UShip, a matching service that connects people who want to send things across the country and those who happen to have space in their vehicles as they drive across country (and that also offers an alternate revenue stream for professional shippers) is now profitable, thanks to commissions the company takes when it matches shippers and shippees. The Austin (Tex.) company brought in between $5 million and $7 million in sales during 2009, double that of the previous year.

UShip has raised $7 million in outside capital from Benchmark and DAG Ventures and has helped broker more than $140 million in shipping contracts—with about 85% of those occurring during the past two years. Last week it received its one-millionth listing on the site.

From a March 2004 Moot Corp Newsletter highlighting uShip’s performance in the San Diego State University Business Plan Competition:

The uShip team is composed of four second-year students–Matt Chasen, Jay Manickam, Mickey Millsap and Todd Parsapour-whose start-up is uShip, a company that offers “ridesharing for your stuff.” That is, it matches cargo with drivers who have excess capacity on routes all around the country via patent-pending route deviation search technology.

uShip (www.uship.com) made its official launch March 1 and the early results have exceeded their wildest expectations. With limited marketing, they already have over 550 members, 60+ shipments listed, and have completed 12 transactions. uShip initially expected their model to be limited to lower cost in a limited geographic area, but their very first transaction was a $900 shipment of three beds and a dresser from Texas to Pennsylvania. uShip is looking to close a 500K round by May to scale their marketing and technology infrastructure.

What an impressive job by uShip and its founders. As we can, see they found seed funding through a variety of business plan competitions and have really been able to scale their firm; creating wealth for investors and entrepreneurs as well as jobs for residents of Austin and freight transporters. Pretty cool. Congrats to the team and McCombs for such a great success.

Austin’s uShip Profits from Slow Growth – BusinessWeek.

Rice Business Plan Competition’s Gigantic Prize Pool

Over $800,000 in prizes available to student run start-ups at the Rice University Business Plan Competition. Ka-ching!!!! Here are the rules for this university sponsored business plan competition. According to the site there have been 84 successful start-ups launched after competing. This one is well worth looking into and it highlights how certain entrepreneurship programs and universities have taken entrepreneurship education to a different level.

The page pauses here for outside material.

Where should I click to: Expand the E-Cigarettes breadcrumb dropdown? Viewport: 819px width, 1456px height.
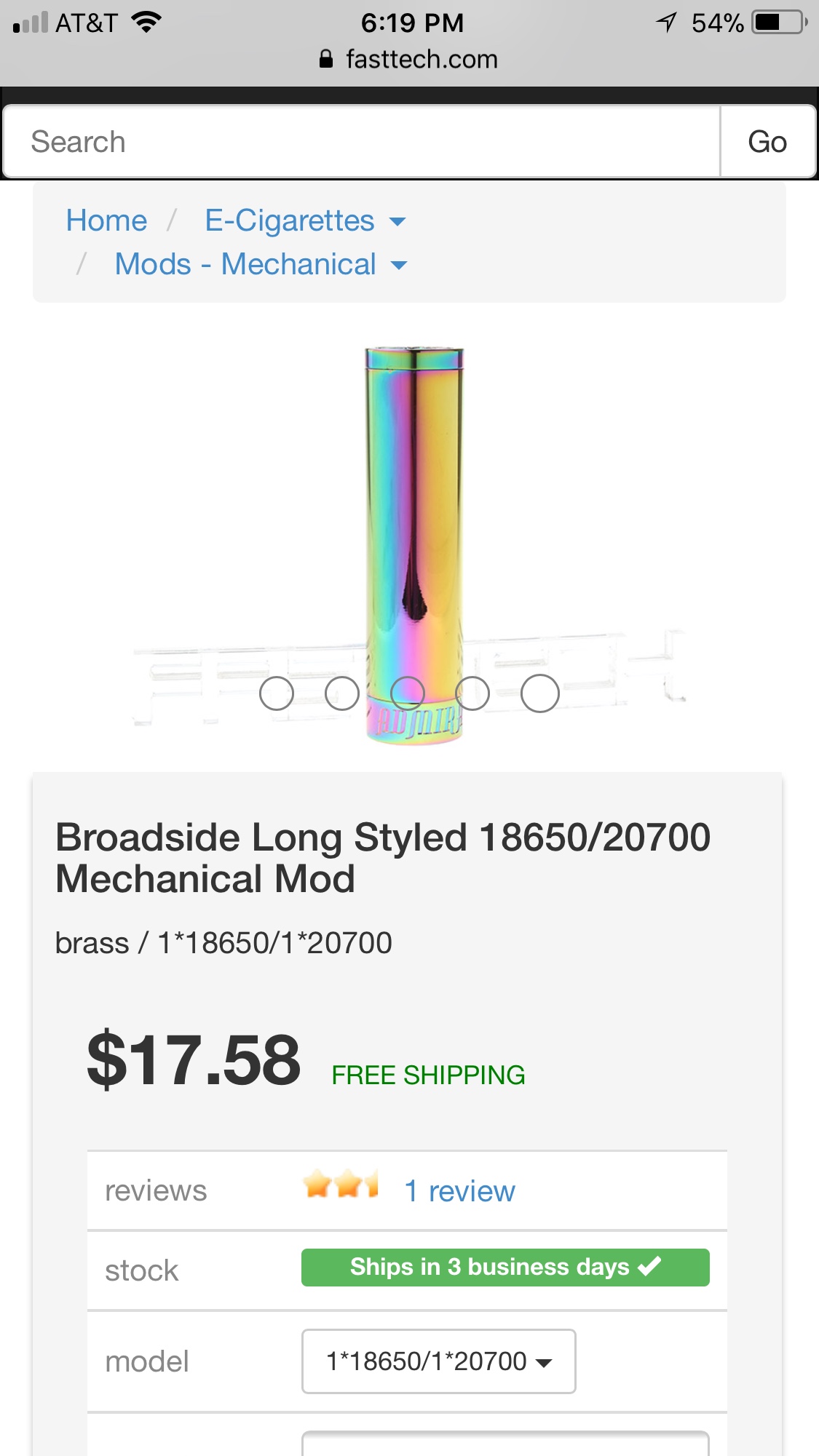(397, 221)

Entry closes February 5th and if you file your letter of intent you will receive a free copy of Palo Alto Software’s Business Plan Pro.

From the website:

42 Teams will be selected to compete at Rice University on April 15-17, 2010 in Rice Business Plan Competition.  Teams will compete for more than $800,000 in cash and prizes including a Grand Prize worth approximately $325,000.  Every team accepted into the Rice competition is guaranteed to win at least one cash prize.  The competition will be judged by more than 200 venture capital investors, angel investors, and other members of the entrepreneurial community.  Competitors receive incomparable feedback, networking opportunities and mentoring. Between 2001-2008, 85 teams who have competed have gone on to launch their ventures and have raised more than $150 million in funding.  More than 80% of 2009 competing teams have successfully launched their companies.